Characters and Plots in the Novels of Horace Mccoy
Author | : Robert L. Gale |
Publisher | : Author House |
Total Pages | : 255 |
Release | : 2013-01-21 |
ISBN-10 | : 9781477259719 |
ISBN-13 | : 1477259716 |
Rating | : 4/5 (19 Downloads) |
Download or read book Characters and Plots in the Novels of Horace Mccoy written by Robert L. Gale and published by Author House. This book was released on 2013-01-21 with total page 255 pages. Available in PDF, EPUB and Kindle. Book excerpt: Tennessee-born Horace McCoy joined the American Air Service in WWI, was wounded flying over France, became a reporter-actor in Dallas. In Hollywood, he was popular as a handsome actor, then toiled as a prolific movie-script writer. McCoy burst into fame with his first novel, They Shoot Horses, Dont They?, about Depression-era marathon dancers. His No Pockets in a Shroud features a social climber bribed to have his marriage annulled by the brides rich father, then establishing a radical magazine. I Should Have Stayed Home exposes Hollywood moguls and rich old women exploiting would-be actors and actresses. Kiss Tomorrow Goodbye features warfare between a professional criminal and corrupt law-enforcement agents. When made into a movie it starred Jimmy Cagney. Additional films were based on McCoys fiction. McCoy visited England and France where translations of his works were admired by existentialists. Scalpel, his best-seller, features Tom Owen, a successful WWII military surgeon at odds with his superiors, including General Patton. Owen returns to his Western Pennsylvania roots to investigate his brothers death, is drawn into high-society--temporarily? Well-educated Owen perhaps resembles what McCoy aspired to be. But love of cars, wine, travel, and the high life clipped his wings. He left Corruption City, a sixth novel, in fragmentary form--completed by a ghost writer and blasting yet another set of unclean cops and thieving politicians.
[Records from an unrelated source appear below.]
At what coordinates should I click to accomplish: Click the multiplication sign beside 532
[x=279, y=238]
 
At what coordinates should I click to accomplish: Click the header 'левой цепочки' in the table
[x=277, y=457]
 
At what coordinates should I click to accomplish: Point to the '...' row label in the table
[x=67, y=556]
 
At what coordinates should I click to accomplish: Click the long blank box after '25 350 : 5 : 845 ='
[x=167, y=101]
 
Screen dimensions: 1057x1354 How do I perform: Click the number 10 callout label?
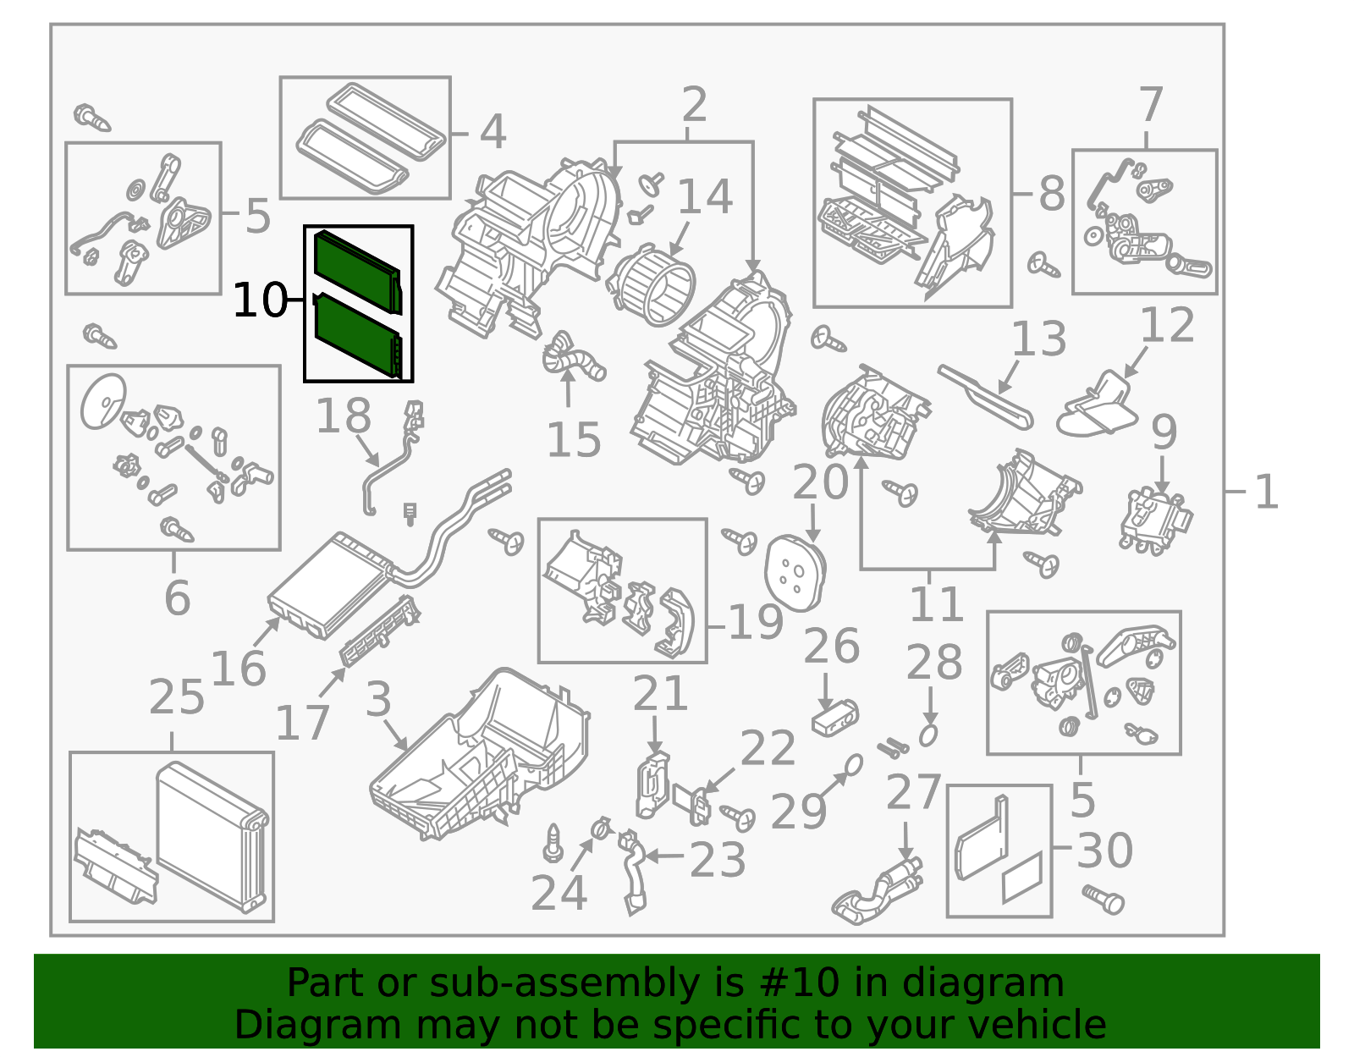tap(259, 300)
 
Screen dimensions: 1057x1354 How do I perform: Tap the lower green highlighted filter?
tap(355, 333)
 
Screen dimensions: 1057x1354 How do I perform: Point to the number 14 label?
tap(704, 197)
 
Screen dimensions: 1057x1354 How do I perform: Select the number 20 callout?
tap(819, 482)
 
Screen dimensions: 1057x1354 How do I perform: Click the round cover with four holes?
tap(795, 573)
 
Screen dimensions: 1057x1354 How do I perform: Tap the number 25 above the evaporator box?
tap(176, 698)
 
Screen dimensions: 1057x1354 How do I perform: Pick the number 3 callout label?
tap(378, 700)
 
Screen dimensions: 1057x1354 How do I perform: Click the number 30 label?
tap(1104, 851)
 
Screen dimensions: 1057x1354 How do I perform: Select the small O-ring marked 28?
tap(928, 735)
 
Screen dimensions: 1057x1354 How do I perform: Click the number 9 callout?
tap(1164, 432)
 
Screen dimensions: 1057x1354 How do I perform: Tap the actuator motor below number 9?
tap(1154, 521)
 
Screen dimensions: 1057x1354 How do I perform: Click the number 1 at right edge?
tap(1266, 492)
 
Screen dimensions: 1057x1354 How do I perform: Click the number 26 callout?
tap(831, 647)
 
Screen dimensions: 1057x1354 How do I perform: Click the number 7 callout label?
tap(1150, 106)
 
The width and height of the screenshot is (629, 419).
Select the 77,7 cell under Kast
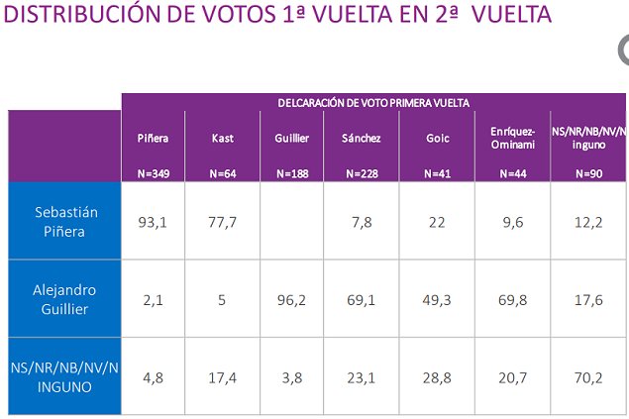pos(222,222)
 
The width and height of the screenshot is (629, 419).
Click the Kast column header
pos(222,139)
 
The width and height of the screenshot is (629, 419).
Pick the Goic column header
pos(437,139)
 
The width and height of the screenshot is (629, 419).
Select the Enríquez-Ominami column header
pos(511,138)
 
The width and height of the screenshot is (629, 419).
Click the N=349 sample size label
pos(154,173)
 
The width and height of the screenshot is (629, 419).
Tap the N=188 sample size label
pos(291,173)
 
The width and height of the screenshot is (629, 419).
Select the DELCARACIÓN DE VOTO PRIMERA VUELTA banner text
pos(373,102)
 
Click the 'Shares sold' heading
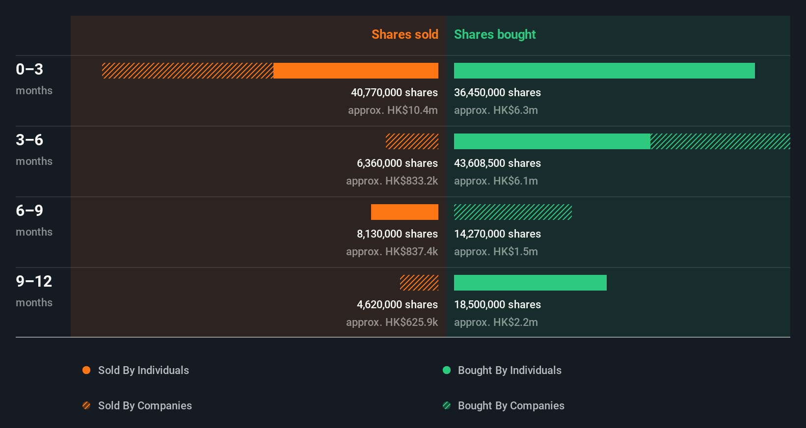pos(404,34)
McCoys popularity in Europe may be better than in America, a land he loved and wished were cleaner. This book begins with a chronology of major events in the life of Horace McCoy (1897-1955), and then in one alphabetized sequence synopsizes the plots of his six novels and identifies each of their 494 characters--often with critical comments by publishing scholars, including Gale. It concludes with a select bibliography showing the range of scholarship on McCoy, then an index.